Since the Thousand Currents Academy retreat, I have come round to believing I am not public enough in my identity: I am a wealth-inheriting donor to social justice movements.

I have been donating since I inherited wealth from my mom. Still, I never thought of myself as a philanthropist, mostly because I reject the institution of it. Its history, including its origins, are of barons robbing, sometimes murdering their workers in the face of strikes, then evading taxes to hoard the wealth among their chosen beneficiaries at collective expense, especially harming people of color and poor folk. This is not a legacy I want to associate with.

At the same time, I see now how this low key philanthropy has given power to those who do loudly claim the title to decide what it means. I do not want to associate with the legacies of Whiteness, and yet I loudly and joyously proclaim myself a White race traitor, partly in hope of empowering others who feel similarly but face discouragement. I am due to model the same as both a person with wealth generally, and a philanthropist especially.

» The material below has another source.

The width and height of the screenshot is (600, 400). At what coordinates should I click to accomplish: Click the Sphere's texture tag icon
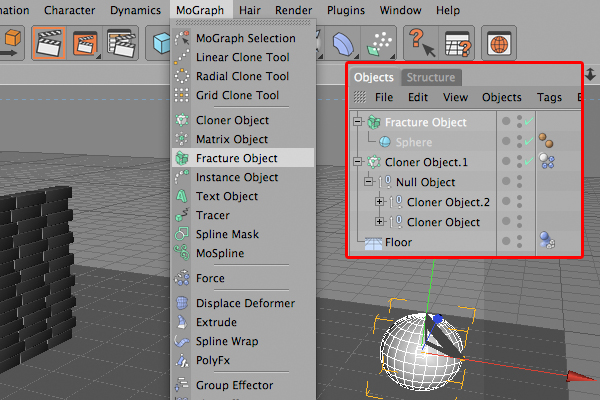pyautogui.click(x=546, y=140)

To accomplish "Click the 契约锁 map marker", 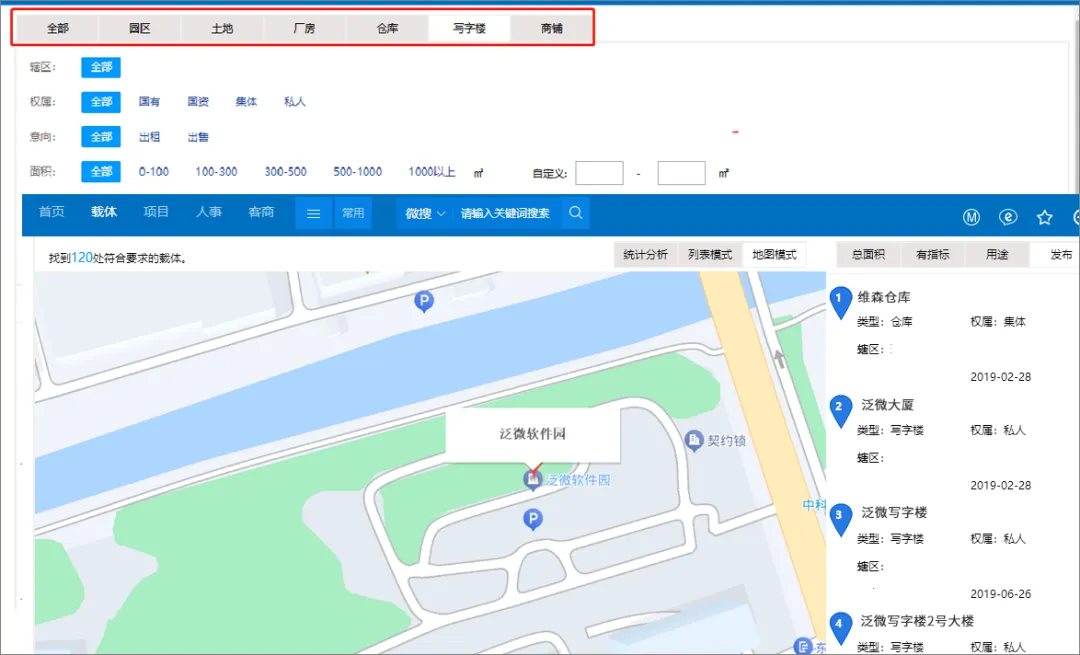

Coming from a few different Resource Generation events, I feel pretty comfortable in spaces meant to push us donors and philanthropy-workers. (I personally do not work in a foundation, but many participants at the Thousand Currents Academy do.) Arrival day gets us settled in the space, and getting to know each other. There are some familiar faces for me, all from RG, and it is lovely to see them. Our first full day, we are introduced to the principles of theatrical jazz by facilitators Omi and Sharon (Omi literally wrote the book on this). This grounds us in our relationship to ourselves. A retreat ostensibly about leveraging our power as funders to distribute wealth more equitably, the first day asks us, “What is the truth we are unwilling to admit to ourselves?” The whole retreat serves as reminder, demonstration, that we must dig into ourselves for collective liberation to work.

The second day, we reflect on our relationship to Earth in a system that wants us to relate to it as commodity. We reflect on our Sovereign Logic, the four questions of: our ancestral lineage, our land, our experiences, and our learning done through relationship to others. Questions asked by participants about not knowing our land, or who our people are, are met with with casual, knowing smiles by the facilitators, “I invite you to sit in that tension.” This tension around not knowing our people, White or of color, is but one legacy of the violence of White supremacy. It is a small tension, that opens into something greater.

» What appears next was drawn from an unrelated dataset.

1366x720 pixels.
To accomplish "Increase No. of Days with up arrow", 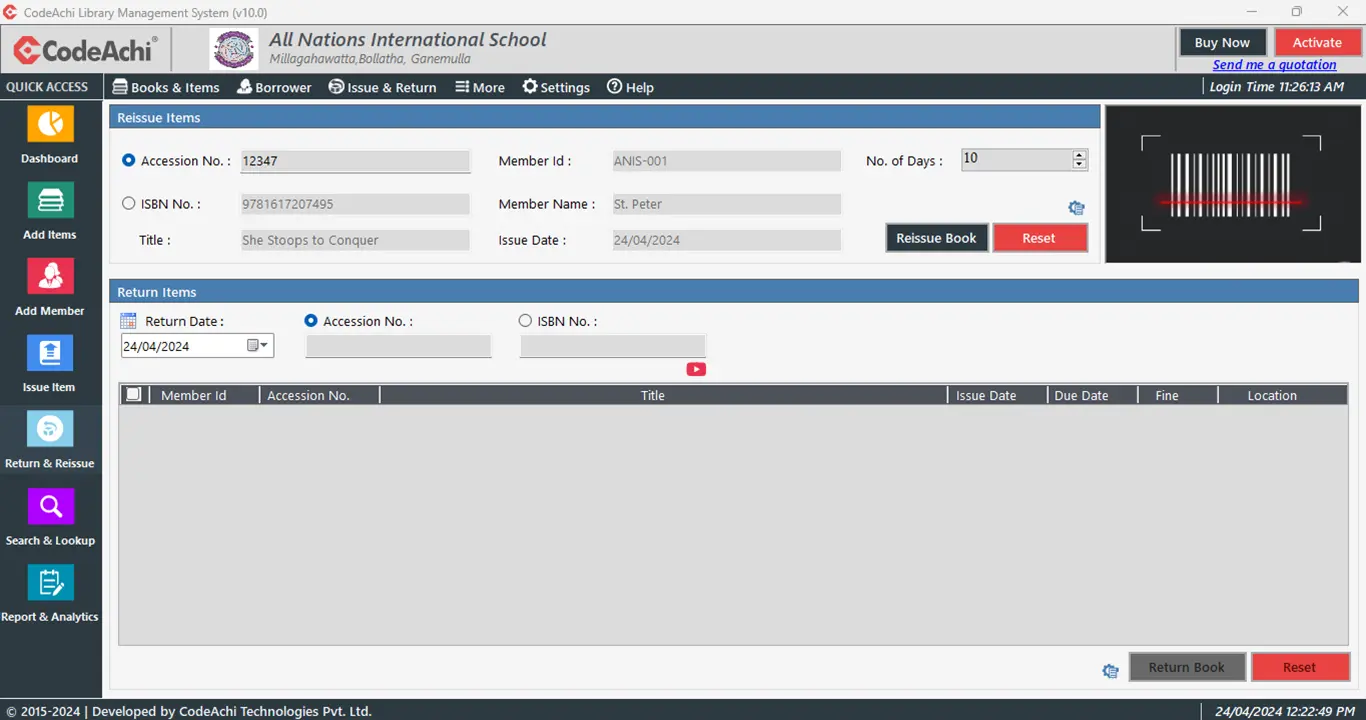I will pos(1079,155).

My Irish and Italian ancestry, once rich in their knowledge of Earth practices, were either themselves oppressed by wealth, and/or opted into its violence. My own, specific ancestors have a mixed history of acting in solidarity with folk of color, or selling them out to opt into Whiteness. As a result, I myself have lost my birthright to these ancient Earth practices. It is this day that Sayra offers what I believe to be the crux of the Academy experience, a paraphrase: “You came here wanting tools to bring back to your community, perhaps so you could know what to do. But the truth is, you are the tool. Your body knows what to do. And the work is about getting in touch with that wisdom.”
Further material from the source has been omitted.